Lucas haussa les épaules. Il avait plus important à faire pour le moment.
— Euh, j’ai une nouvelle à t’annoncer.
—C’est quoi ?


Il déglutit. Les mots étaient tout prêts dans son esprit, mais il savait qu’ils auraient une conséquence terrible. Il prit une grande inspiration en fermant les yeux, puis expira bruyamment. Livia le fixait les yeux grand ouverts, attendant l’annonce fatale.
— C’est Paul… souffla-t-il tout doucement, presque inaudible.
Rien qu’en entendant ce prénom, le visage de Livia devint livide.
— Donc il est vraiment venu, ce p’tit enculé ? J’te jure, si j’le vois, je le prends, je le découpe, j’en fais un barbecue et je…
— Shhh ! interrompit Lucas en essayant de la calmer. On va faire comme on a dit, et tu le croiseras pas.

***


Paul jeta un bref coup d’oeil en direction de la chambre de Livia, sans exprimer le moindre sentiment. Il n’avait rien raté de ce qui venait de se passer.

Rien ne lui échappait.


Il gardait la mâchoire serrée et ses yeux bougeaient dans tous les sens sans s’arrêter : il analysait la situation, prenait un maximum d’informations, construisant son plan à toute vitesse.
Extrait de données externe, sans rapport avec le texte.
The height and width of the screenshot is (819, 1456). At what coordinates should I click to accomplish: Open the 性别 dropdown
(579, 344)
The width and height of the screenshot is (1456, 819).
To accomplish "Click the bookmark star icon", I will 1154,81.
Son regard se figea soudain sur un garçon qui semblait déjà à moitié amoché : Baptisteétait en train de rentrer dans la chambre où étaient entreposés les sacs, le dos courbé, manquant de s'effondrer à chaque geste qu'il effectuait : la cible parfaite.
Il s’approcha de lui, puis lui tendit la main. Baptiste leva les yeux, le dévisagea pendant quelques secondes, puis accepta l’aide qui lui était proposée.


— T’as pas l’air d’aller super bien… lâcha alors Paul d’un ton compatissant.
— C’est rien, mec… ça ira mieux, demain… Je tiens super mal l’alcool… C’est tout…
Baptiste était rouge et complètement essoufflé. Il prenait sa respiration entre chaque mot.
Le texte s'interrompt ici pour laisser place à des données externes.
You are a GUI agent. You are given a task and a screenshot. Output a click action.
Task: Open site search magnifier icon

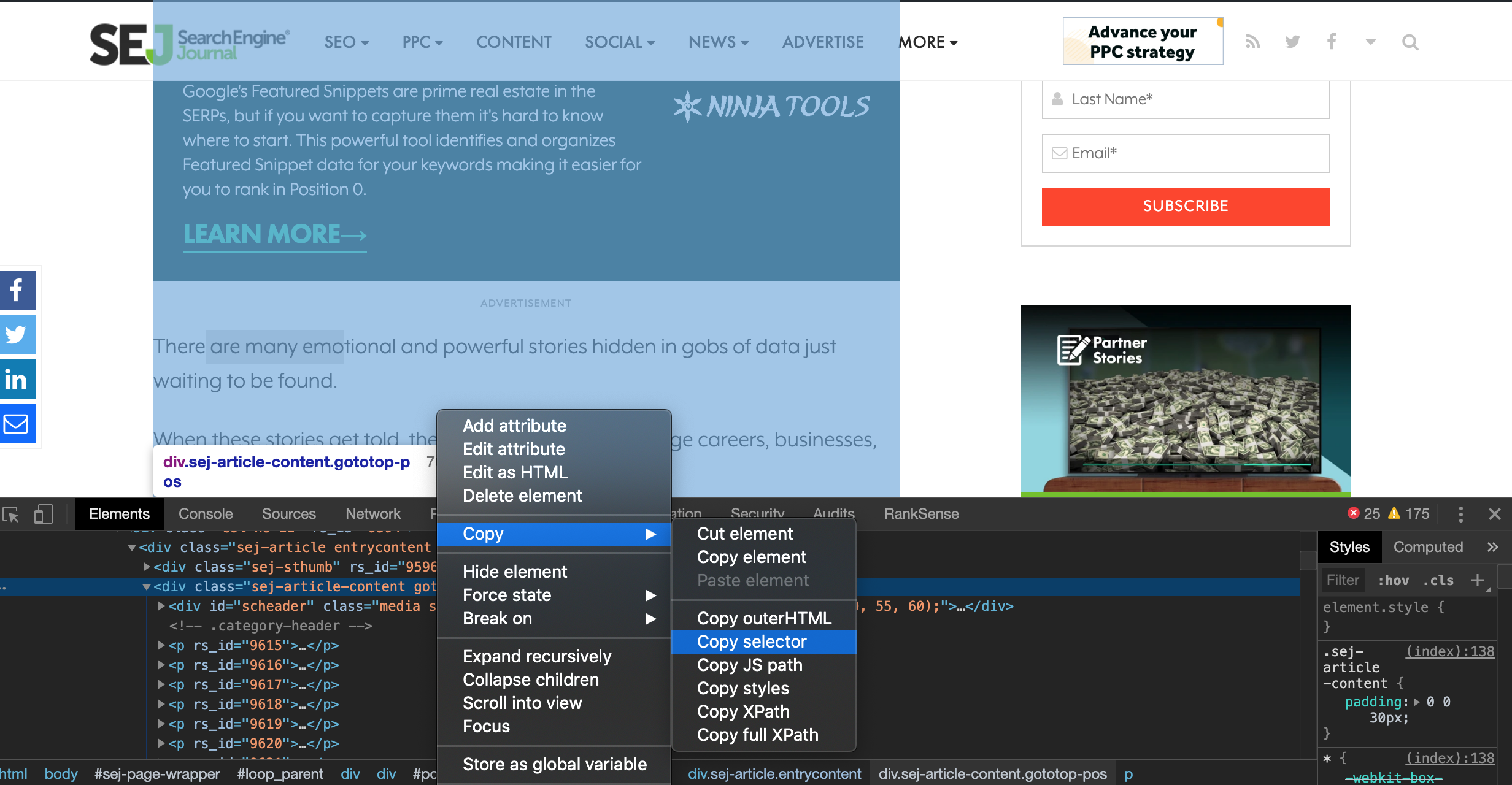(1410, 42)
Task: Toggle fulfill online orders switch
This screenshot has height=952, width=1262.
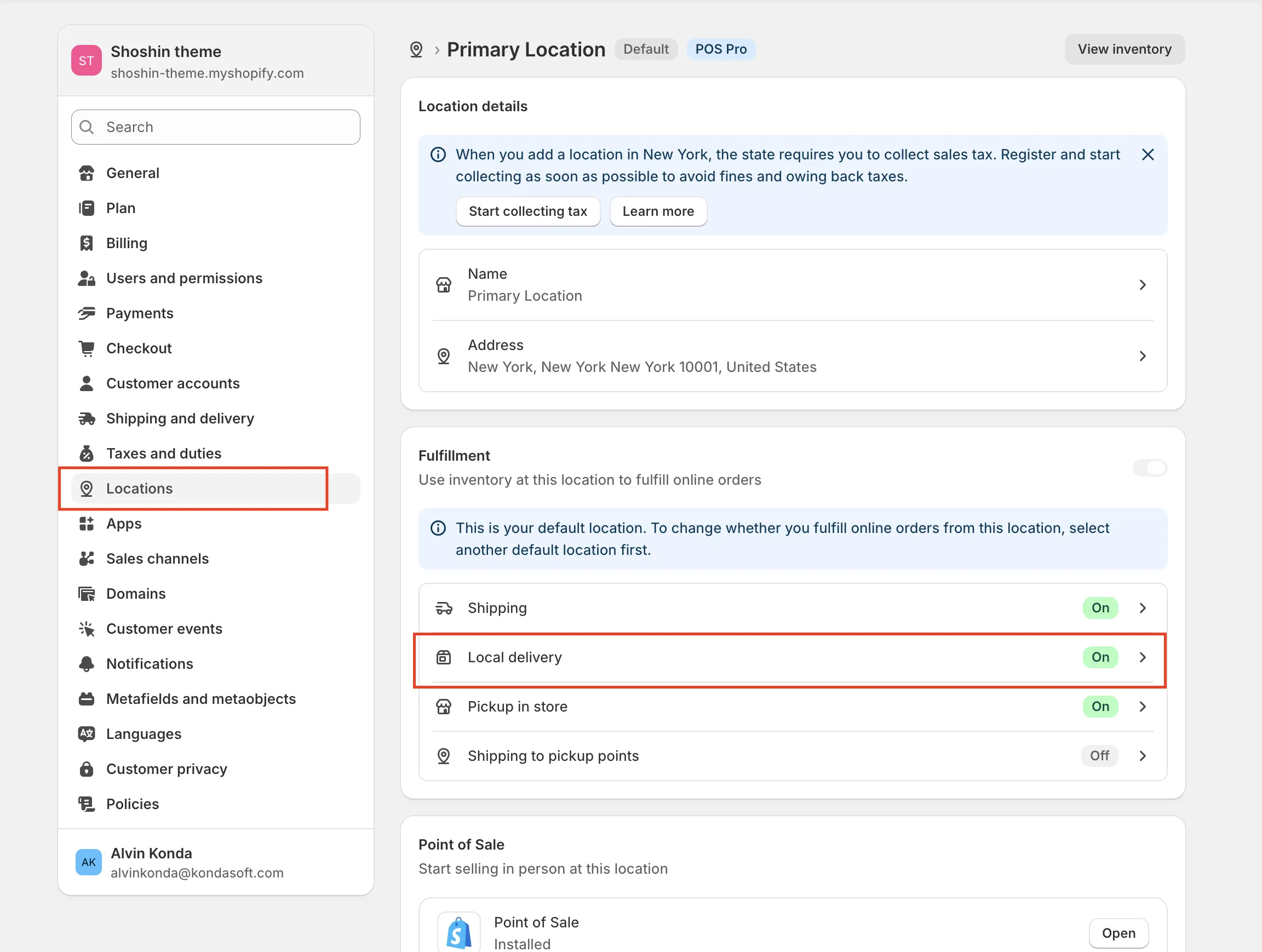Action: [1149, 468]
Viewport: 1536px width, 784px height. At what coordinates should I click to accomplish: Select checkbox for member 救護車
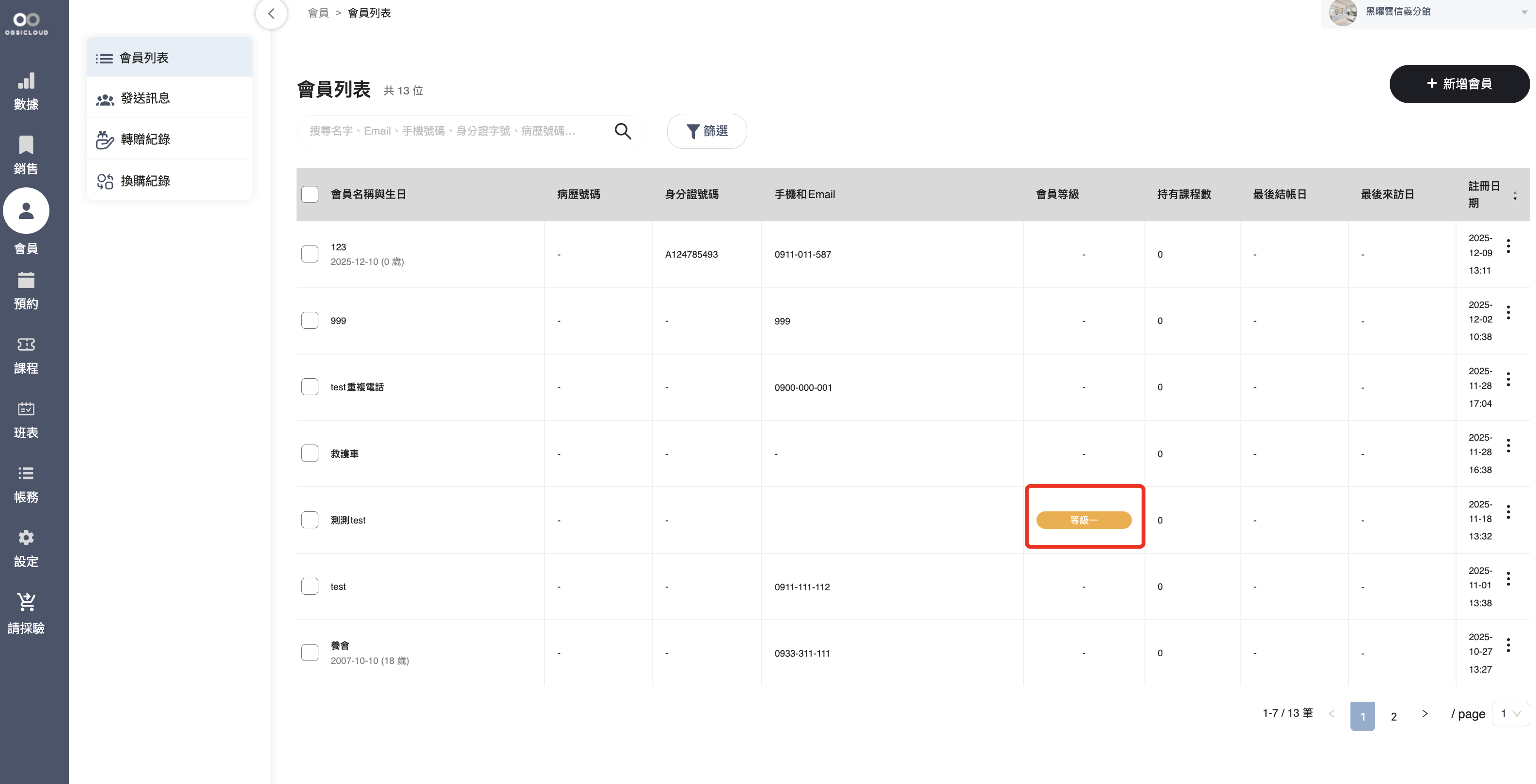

— Arrête ton cinéma ! répondit Paul en faisant semblant de s’offusquer. Les autres s’en foutent de toi, mais moi, je vois que tu as des problèmes, des secrets qui te font du mal et qui sont lourds à cacher. Tu peux tout me dire, je pourrais peut-être t’aider…
Baptiste prit le temps de reprendre sa respiration, puis ils rentrèrent tous les deux dans la chambre, et il s’adossa contre un mur.
— C’est vrai que j’ai personne pour m’aider. T’as l’air d’être quelqu’un de bien, c’est dommage qu’on passe si peu de temps ensemble…
— Dis-moi ce qui te fait du mal ! s’écria Paul, qui n’avait même pas écouté ce qu’il avait dit.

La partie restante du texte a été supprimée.